テレビ局もラジオ局も、オミクロン株をナメていたということですよ。もちろん対策は取っている。しかしそれをあざ笑うかのように感染力が上回ったということです」

 このところ相次ぐ芸能人のコロナウィルス感染について、テレビ局編成関係者は、淡々とそう伝える。

 ナイツの塙宣之、落語家の春風亭昇太、林家たい平、オードリーは春日俊彰に続いて若林正恭、ピコ太郎の古坂大魔王、霜降り明星のふたりにバイキングの小峠英二、KAT-TUN・亀梨和也、俳優のディーン・フジオカ、タレントの小島瑠璃子、そして女優の佐々木希……芸能人の感染のニュースが日常になっている。

マスクをしてニュースを読んだアナウンサーも

 テレビやラジオのスタジオには、アクリル板が設置され、隣の人との安全性を担保する役目を担っている。番組のロケに出るタレントは一様に、マスクを着用しているのに、なぜスタジオ出演者はマスクをしないのか、という疑問が頭をかすめる。

- 提供記録 -

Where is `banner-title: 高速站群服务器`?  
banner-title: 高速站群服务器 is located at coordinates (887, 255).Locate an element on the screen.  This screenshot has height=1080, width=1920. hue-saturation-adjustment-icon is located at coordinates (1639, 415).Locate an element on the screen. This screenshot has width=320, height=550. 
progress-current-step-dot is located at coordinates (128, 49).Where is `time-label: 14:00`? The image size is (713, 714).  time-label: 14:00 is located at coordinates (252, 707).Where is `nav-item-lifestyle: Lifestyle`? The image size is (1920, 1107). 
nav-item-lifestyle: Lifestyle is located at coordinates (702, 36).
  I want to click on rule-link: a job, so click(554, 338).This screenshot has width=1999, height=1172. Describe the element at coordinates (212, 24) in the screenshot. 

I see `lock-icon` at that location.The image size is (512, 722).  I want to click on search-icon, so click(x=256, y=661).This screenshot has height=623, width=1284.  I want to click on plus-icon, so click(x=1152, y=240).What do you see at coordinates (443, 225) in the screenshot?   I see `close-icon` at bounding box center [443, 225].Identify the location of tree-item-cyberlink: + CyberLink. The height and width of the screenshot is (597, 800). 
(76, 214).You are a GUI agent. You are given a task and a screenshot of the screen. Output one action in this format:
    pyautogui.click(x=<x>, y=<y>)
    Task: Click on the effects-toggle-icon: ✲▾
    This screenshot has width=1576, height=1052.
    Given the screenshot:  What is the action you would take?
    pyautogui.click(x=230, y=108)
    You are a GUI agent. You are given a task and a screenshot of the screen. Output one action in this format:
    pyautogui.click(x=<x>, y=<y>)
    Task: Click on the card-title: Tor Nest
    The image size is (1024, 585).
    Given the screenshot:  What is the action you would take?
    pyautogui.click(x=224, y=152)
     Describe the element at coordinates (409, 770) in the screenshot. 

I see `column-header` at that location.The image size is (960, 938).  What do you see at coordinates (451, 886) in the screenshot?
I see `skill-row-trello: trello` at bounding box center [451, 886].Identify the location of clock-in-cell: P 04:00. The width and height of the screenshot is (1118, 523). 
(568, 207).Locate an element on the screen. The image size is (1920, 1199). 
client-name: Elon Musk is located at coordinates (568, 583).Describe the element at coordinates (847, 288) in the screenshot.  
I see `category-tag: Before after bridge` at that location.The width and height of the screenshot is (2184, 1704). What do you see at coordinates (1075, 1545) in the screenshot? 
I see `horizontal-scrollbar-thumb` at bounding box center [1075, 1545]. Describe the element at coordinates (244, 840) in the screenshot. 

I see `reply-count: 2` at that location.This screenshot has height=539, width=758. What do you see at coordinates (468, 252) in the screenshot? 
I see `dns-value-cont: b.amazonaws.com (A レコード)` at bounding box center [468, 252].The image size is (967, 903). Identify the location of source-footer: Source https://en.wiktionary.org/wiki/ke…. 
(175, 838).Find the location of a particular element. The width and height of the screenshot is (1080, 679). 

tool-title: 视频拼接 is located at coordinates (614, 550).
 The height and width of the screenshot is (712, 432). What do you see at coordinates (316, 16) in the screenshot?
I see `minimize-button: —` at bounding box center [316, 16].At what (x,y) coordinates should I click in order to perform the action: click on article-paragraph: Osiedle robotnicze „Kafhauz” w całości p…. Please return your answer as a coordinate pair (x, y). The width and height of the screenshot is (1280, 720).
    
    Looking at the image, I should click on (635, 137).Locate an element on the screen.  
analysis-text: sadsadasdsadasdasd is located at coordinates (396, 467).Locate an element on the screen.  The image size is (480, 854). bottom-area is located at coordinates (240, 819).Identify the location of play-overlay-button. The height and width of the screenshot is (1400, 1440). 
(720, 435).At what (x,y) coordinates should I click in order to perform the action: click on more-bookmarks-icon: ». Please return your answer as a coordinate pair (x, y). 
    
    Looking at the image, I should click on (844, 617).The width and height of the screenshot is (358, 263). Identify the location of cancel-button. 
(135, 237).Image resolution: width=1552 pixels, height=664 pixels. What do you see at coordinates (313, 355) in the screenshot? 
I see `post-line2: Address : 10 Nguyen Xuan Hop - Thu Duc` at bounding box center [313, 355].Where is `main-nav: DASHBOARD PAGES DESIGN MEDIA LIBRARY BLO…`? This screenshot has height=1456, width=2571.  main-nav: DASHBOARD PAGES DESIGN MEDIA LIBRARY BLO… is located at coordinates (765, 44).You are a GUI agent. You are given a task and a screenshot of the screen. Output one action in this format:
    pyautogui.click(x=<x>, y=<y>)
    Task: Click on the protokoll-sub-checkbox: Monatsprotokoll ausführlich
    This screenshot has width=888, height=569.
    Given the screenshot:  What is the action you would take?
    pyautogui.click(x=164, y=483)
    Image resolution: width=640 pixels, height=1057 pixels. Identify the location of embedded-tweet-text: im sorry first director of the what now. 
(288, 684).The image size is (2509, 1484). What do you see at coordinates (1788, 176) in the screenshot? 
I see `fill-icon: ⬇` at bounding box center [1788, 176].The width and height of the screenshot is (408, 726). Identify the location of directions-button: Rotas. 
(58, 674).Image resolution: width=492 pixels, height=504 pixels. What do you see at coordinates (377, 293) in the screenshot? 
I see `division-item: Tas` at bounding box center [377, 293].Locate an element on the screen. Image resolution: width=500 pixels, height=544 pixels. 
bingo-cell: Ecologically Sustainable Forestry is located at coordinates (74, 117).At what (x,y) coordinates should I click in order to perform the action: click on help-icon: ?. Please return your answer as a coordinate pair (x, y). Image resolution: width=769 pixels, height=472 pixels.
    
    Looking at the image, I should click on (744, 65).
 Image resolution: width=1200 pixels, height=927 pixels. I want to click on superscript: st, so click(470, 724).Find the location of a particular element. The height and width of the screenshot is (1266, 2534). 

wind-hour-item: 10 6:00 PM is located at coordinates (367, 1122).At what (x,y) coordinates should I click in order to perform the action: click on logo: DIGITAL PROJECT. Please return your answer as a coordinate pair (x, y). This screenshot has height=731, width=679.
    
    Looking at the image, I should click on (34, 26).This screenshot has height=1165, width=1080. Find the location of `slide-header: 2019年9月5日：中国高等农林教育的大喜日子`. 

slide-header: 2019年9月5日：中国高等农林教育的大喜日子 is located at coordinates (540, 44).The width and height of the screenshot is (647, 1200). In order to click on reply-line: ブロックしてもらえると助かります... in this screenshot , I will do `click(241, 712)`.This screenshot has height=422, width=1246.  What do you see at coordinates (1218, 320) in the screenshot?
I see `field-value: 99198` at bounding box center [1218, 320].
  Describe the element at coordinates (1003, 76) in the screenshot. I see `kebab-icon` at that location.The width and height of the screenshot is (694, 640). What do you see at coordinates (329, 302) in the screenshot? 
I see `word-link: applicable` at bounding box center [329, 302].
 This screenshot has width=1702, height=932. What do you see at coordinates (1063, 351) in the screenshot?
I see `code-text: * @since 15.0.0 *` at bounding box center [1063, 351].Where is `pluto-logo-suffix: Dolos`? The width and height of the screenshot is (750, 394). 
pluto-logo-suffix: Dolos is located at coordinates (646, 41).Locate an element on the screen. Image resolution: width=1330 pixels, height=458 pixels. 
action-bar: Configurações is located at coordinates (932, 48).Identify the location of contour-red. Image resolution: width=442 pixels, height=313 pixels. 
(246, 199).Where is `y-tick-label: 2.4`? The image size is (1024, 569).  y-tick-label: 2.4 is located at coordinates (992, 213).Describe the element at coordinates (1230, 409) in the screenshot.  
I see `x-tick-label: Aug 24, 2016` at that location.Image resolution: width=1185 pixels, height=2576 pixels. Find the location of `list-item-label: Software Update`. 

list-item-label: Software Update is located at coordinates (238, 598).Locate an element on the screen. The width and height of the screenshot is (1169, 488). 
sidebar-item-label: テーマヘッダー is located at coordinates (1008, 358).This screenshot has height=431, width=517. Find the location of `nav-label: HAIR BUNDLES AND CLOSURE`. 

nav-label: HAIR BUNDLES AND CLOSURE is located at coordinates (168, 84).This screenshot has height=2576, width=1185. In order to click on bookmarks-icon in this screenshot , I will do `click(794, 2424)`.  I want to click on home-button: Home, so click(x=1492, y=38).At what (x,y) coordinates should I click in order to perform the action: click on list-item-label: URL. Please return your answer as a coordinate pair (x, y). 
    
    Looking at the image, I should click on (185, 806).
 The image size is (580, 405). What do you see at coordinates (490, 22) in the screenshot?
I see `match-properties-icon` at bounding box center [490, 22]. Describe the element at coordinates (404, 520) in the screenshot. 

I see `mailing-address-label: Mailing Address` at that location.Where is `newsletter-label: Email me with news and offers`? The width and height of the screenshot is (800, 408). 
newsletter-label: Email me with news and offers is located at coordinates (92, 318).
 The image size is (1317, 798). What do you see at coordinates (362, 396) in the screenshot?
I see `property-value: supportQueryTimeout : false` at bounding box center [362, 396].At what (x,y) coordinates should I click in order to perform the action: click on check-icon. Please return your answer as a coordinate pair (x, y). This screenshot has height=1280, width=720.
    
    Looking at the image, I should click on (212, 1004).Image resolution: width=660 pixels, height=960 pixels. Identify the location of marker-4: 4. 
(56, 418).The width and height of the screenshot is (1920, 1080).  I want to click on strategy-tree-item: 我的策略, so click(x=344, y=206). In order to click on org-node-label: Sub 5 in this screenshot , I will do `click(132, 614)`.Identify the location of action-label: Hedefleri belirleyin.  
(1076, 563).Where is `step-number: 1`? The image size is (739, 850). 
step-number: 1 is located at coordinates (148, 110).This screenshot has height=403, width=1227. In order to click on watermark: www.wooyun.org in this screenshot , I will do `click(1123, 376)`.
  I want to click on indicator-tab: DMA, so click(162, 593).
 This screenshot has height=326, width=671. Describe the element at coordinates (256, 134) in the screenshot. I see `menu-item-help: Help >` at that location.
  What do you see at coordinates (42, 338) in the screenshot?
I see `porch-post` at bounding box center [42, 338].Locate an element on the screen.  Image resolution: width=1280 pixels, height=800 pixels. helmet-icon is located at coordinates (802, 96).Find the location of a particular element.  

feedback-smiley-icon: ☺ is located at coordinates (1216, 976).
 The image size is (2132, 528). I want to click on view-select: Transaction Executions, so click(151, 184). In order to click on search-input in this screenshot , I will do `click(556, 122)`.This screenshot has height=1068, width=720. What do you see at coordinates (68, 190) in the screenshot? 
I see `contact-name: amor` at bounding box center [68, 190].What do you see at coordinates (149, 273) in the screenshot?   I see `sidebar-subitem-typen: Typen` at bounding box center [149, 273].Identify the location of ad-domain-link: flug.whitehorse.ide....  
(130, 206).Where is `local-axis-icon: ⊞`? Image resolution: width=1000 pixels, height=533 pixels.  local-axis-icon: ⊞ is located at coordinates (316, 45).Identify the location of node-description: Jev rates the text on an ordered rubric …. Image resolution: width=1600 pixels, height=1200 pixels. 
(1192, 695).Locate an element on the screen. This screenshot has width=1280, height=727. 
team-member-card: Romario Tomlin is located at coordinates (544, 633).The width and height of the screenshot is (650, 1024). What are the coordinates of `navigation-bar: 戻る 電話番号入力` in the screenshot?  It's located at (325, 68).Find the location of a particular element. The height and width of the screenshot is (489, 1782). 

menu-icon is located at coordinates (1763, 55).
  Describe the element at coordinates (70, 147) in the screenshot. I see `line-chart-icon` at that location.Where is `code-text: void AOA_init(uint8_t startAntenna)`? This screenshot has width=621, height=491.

- 作業指示 -
芸能人のコロナ感染を扱った本文について、「このところ相次ぐ芸能人のコロ」から「ニュースが日常になっている。」までをすべて、一字も変えずに出力してください。

- 解答 -
このところ相次ぐ芸能人のコロナウィルス感染について、テレビ局編成関係者は、淡々とそう伝える。

 ナイツの塙宣之、落語家の春風亭昇太、林家たい平、オードリーは春日俊彰に続いて若林正恭、ピコ太郎の古坂大魔王、霜降り明星のふたりにバイキングの小峠英二、KAT-TUN・亀梨和也、俳優のディーン・フジオカ、タレントの小島瑠璃子、そして女優の佐々木希……芸能人の感染のニュースが日常になっている。